**Source passage**
# What happened to Amelia Earhart?



## Ann in Arlington (Oct 27, 2008)

http://photoblog.msnbc.msn.com/_news/2010/12/18/5674445-holiday-calendar-amelia-earharts-final-resting-place


----------



## Guest (Dec 19, 2010)

I'll be interested to see if this gets confirmed!


----------



## kindlequeen (Sep 3, 2010)

That's fascinating!  As far as desert islands go, that one doesn't look like a bad one to spend your last days on.  It's breathtaking!


----------



## The Hooded Claw (Oct 12, 2009)

Before getting too excited, keep in mind that all the group has really said is "We found some bones, and we hope they are human but aren't sure, and we hope that testing will link them to Amelia."  It's certainly possible that all that is true, but till testing results come back, we can't really know.  Groups that do (admirable) work such as TIGHAR have an incentive to maximally puff up everything they do to keep interest up and encourage donations or tv documentaries that will help bring in money.  If the bones turn up to be human, but testing can't confirm or deny that they are Amelia's, we still won't be any further along than we were....As the more detailed article (see the link labeled "check out this report") mentions, there were definitely human bones recovered on the island way back in 1940, so finding new human bones wouldn't add anything helpful to solving the mystery.

**Given instruction 1**
Lay out the lines of the records in Block 1 as a numbered list, skipping any blank lines. Leave the pictures out of your answer.
The Amelia Earhart thread and the records have nothing to do with each other.

**Records to process**

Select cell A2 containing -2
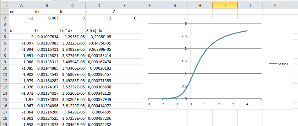The height and width of the screenshot is (126, 298). point(21,18)
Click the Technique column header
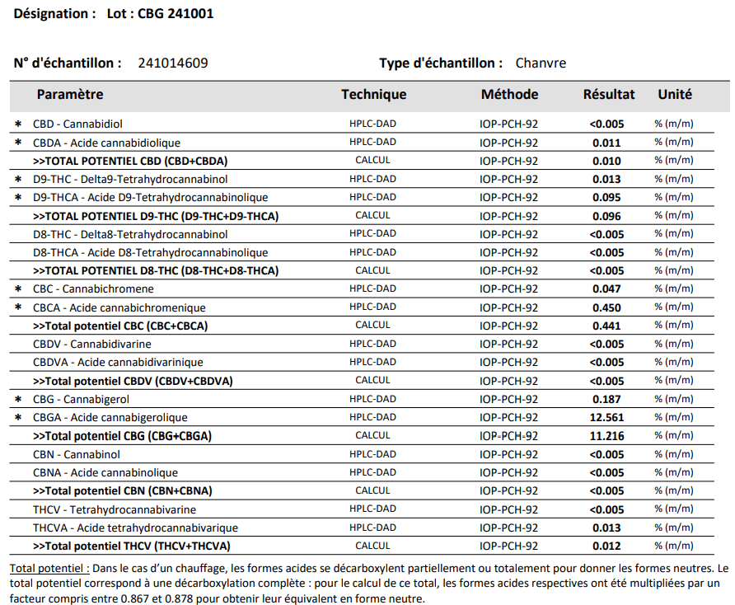Image resolution: width=735 pixels, height=605 pixels. point(373,95)
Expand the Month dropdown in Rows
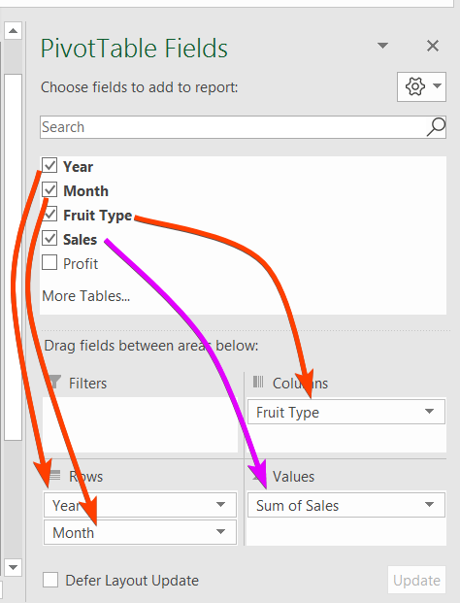460x603 pixels. tap(220, 531)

**Given instruction 2**
Duplicate the Amelia Earhart thread word for word, from "Before getting too" up to and including "solving the mystery.".

**Written solution 1**
1. Select cell A2 containing -2
2. The height and width of the screenshot is (126, 298). point(21,18)
3. Click the Technique column header
4. Image resolution: width=735 pixels, height=605 pixels. point(373,95)
5. Expand the Month dropdown in Rows
6. 460x603 pixels. tap(220, 531)

**Written solution 2**
Before getting too excited, keep in mind that all the group has really said is "We found some bones, and we hope they are human but aren't sure, and we hope that testing will link them to Amelia."  It's certainly possible that all that is true, but till testing results come back, we can't really know.  Groups that do (admirable) work such as TIGHAR have an incentive to maximally puff up everything they do to keep interest up and encourage donations or tv documentaries that will help bring in money.  If the bones turn up to be human, but testing can't confirm or deny that they are Amelia's, we still won't be any further along than we were....As the more detailed article (see the link labeled "check out this report") mentions, there were definitely human bones recovered on the island way back in 1940, so finding new human bones wouldn't add anything helpful to solving the mystery.